Tout d'abord, je tiens à rectifier une erreur entendue plusieurs fois : il n'y a jamais eu d'unanimité sur ce texte puisque, depuis le départ, le groupe GDR a voté contre, considérant qu'on ne pouvait traiter la question du grand âge à moyens constants, et donc que ce texte n'était pas à la hauteur des besoins.
Dès 2030, plus d'un Français sur trois aura plus de 60 ans. En 2040, le nombre de personnes âgées très dépendantes, qui exigeront une prise en charge lourde, s'élèvera à 2,2 millions, contre 1,3 million aujourd'hui. Le reste à charge moyen en Ehpad est d'environ 1 900 euros ; 77 % des Ehpad publics sont en déficit, et c'est le cas de 92 % des Ehpad dans le secteur associatif. Le taux d'encadrement moyen est de six équivalents temps plein (ETP) pour dix résidents, quand il devrait être au minimum de huit ETP pour dix résidents, selon la Défenseure des droits. Voilà une partie du bilan du Gouvernement et du Président de la République s'agissant du grand âge.
La loi de financement de la sécurité sociale (LFSS) pour 2024 a limité la hausse des dépenses de la branche autonomie à 2,1 milliards d'euros. Dès lors, comment seront financés les 50 000 postes supplémentaires en Ehpad, d'abord promis pour 2027, puis repoussés à 2030 ?
Face à cette situation catastrophique et alarmante pour l'ensemble de nos concitoyens, la présente proposition de loi frise l'indécence.
Certes, elle comporte quelques mesures utiles, comme la création d'une carte professionnelle et l'instauration d'un soutien à la mobilité pour les travailleurs de l'aide à domicile, ou encore l'extension des droits des personnes accueillies en Ehpad. Mais d'autres dispositions tout aussi utiles ont malheureusement disparu au cours de la navette : c'est le cas de la mesure qui obligeait les Ehpad privés lucratifs à consacrer jusqu'à 10 % de leurs bénéfices à l'amélioration de l'hébergement des résidents, ou de celle qui imposait à tous les Ehpad de communiquer à la Caisse nationale de solidarité pour l'autonomie (CNSA) le ratio du nombre d'encadrants rapporté au nombre de résidents. Cette proposition de loi, très peu ambitieuse à son origine, l'est encore moins à l'issue de la CMP.

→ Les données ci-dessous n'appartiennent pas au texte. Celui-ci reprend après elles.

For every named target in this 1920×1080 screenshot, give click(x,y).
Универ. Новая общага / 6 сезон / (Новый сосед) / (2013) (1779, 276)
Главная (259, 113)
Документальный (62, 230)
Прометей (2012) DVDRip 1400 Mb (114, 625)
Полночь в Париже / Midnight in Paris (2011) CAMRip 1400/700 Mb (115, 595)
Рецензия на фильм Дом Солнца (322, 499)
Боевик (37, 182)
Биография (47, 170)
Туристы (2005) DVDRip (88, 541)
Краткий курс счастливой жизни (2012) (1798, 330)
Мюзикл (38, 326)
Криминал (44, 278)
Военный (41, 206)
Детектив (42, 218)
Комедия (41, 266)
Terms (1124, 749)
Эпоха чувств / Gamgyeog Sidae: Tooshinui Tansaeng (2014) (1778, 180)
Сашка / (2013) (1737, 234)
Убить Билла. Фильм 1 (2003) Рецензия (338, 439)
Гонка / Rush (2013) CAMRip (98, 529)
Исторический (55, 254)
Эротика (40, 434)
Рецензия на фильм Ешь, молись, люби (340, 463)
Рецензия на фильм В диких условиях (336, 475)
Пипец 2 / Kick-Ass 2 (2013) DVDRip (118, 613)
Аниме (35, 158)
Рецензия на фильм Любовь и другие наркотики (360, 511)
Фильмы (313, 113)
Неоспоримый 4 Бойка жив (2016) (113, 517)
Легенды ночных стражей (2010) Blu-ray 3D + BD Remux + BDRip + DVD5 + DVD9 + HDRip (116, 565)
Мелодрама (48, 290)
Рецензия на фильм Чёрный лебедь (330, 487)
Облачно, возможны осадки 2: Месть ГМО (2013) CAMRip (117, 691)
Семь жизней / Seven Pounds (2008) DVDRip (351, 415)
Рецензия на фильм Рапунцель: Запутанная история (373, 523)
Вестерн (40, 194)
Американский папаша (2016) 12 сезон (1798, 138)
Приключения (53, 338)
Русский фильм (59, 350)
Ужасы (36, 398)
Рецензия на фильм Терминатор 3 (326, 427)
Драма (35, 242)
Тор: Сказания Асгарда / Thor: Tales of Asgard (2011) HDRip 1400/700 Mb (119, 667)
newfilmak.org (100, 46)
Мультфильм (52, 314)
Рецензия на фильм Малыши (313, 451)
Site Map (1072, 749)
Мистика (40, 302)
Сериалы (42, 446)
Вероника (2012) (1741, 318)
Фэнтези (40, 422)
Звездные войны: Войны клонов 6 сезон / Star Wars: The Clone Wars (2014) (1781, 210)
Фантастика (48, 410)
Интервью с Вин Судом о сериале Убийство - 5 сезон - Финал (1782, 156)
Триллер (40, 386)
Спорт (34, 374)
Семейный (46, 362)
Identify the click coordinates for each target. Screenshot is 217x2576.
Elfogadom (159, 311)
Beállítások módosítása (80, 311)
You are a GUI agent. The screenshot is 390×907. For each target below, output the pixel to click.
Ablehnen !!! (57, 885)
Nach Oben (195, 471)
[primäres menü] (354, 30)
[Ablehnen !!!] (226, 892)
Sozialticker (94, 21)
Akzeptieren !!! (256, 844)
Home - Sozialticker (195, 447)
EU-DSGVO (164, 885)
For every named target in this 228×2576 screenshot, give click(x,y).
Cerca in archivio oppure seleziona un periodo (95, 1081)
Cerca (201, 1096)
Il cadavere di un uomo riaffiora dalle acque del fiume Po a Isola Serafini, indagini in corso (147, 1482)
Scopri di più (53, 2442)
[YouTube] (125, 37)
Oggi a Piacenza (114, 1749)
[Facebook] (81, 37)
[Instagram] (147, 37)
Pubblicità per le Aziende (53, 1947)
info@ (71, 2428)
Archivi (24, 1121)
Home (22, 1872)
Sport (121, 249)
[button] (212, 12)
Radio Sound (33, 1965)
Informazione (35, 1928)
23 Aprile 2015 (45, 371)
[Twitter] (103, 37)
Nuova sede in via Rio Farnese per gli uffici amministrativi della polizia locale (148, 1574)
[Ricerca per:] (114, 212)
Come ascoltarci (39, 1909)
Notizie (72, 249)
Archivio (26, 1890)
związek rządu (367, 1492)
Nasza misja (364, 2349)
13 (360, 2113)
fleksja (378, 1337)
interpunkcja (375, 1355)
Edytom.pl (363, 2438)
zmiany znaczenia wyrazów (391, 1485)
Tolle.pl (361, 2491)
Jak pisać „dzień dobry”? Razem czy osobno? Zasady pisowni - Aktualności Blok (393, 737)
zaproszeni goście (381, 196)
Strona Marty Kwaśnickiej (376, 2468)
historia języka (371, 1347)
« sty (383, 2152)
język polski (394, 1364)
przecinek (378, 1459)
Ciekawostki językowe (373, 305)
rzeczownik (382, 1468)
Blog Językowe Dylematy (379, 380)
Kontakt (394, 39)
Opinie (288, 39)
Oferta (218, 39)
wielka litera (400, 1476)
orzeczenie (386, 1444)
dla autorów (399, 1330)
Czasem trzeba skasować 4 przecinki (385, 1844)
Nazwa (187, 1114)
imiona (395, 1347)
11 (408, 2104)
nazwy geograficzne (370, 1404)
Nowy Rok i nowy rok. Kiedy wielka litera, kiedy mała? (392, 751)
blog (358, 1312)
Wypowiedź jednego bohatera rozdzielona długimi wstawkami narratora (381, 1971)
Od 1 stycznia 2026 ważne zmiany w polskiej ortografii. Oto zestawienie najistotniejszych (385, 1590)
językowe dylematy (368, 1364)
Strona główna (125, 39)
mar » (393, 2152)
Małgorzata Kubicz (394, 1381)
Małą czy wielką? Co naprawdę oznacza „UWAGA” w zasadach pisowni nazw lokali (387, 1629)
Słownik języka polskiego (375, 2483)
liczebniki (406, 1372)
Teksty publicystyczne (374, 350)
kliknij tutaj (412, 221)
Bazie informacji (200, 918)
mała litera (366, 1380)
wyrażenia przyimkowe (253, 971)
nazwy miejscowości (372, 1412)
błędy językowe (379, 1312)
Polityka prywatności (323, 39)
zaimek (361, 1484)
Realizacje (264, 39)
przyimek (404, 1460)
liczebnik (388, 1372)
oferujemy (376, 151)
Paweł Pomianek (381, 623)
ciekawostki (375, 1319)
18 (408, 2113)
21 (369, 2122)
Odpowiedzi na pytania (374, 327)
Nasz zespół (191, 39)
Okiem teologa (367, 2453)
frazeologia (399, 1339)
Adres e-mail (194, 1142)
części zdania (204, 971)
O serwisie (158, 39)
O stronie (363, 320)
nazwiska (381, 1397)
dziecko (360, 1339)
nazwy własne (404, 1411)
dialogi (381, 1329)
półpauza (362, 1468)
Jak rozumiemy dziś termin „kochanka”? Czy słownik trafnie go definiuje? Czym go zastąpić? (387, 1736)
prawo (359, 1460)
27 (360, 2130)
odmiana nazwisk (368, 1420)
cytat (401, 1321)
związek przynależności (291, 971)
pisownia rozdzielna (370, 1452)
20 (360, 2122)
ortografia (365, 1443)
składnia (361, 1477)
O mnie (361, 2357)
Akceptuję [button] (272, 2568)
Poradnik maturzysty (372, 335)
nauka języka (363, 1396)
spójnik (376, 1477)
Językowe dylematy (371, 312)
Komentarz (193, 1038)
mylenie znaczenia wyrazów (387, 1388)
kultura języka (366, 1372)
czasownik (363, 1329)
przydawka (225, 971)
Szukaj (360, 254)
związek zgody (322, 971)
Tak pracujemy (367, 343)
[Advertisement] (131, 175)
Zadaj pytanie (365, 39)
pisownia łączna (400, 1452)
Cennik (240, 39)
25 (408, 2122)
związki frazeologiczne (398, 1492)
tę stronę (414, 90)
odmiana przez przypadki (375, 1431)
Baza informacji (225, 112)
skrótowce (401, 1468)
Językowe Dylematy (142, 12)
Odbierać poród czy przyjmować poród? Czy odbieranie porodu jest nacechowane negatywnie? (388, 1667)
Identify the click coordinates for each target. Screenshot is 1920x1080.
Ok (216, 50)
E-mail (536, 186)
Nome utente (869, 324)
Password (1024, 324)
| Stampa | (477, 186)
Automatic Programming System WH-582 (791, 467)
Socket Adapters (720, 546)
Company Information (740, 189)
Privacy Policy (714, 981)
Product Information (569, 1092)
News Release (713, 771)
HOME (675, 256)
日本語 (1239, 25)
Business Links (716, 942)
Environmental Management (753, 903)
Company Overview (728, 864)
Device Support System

Surtout, ce dont ont besoin les personnes vieillissantes et les professionnels qui en prennent soin, ce n'est pas de « diverses mesures relatives au grand âge et à l'autonomie » – comme dans le titre, plus juste, donné par le Sénat. Ils ont besoin que ce gouvernement honore ses engagements, que la loi sur le grand âge, promise par Emmanuel Macron il y a bientôt six ans, soit discutée. Mais sans cesse ajournée, elle ne figure pas parmi les textes dont le Gouvernement prévoit l'inscription à l'ordre du jour prioritaire jusqu'à la fin de la session ordinaire. Faut-il en conclure, une bonne fois pour toutes, madame la ministre, que ce gouvernement ne présentera pas de projet de loi sur le grand âge ?
À défaut d'espérer un tel texte, nous voilà réduits à attendre une loi de programmation pluriannuelle. En novembre, la Première ministre, Élisabeth Borne, s'était engagée à ce qu'un tel texte soit présenté d'ici l'été, pour un examen et une adoption au cours du second semestre de 2024.
Mais le nouveau gouvernement n'a toujours pas confirmé ce calendrier. Et alors qu'il met en œuvre des mesures d'économies à hauteur de 10 milliards d'euros, annonce 20 milliards d'économies supplémentaires et remet en cause, frontalement, notre modèle de solidarité, nous sommes pour le moins sceptiques quant à ce qu'il adviendra de cette loi de programmation.
Il ne saurait s'agir, en matière de grand âge, d'abaisser nos exigences. Il faut un accompagnement de qualité pour tous, des conditions de travail dignes pour tous les professionnels du secteur, des moyens financiers à la hauteur des besoins des structures. Dans ce contexte, les députés communistes et ultramarins du groupe GDR voteront, une fois encore, contre cette proposition de loi.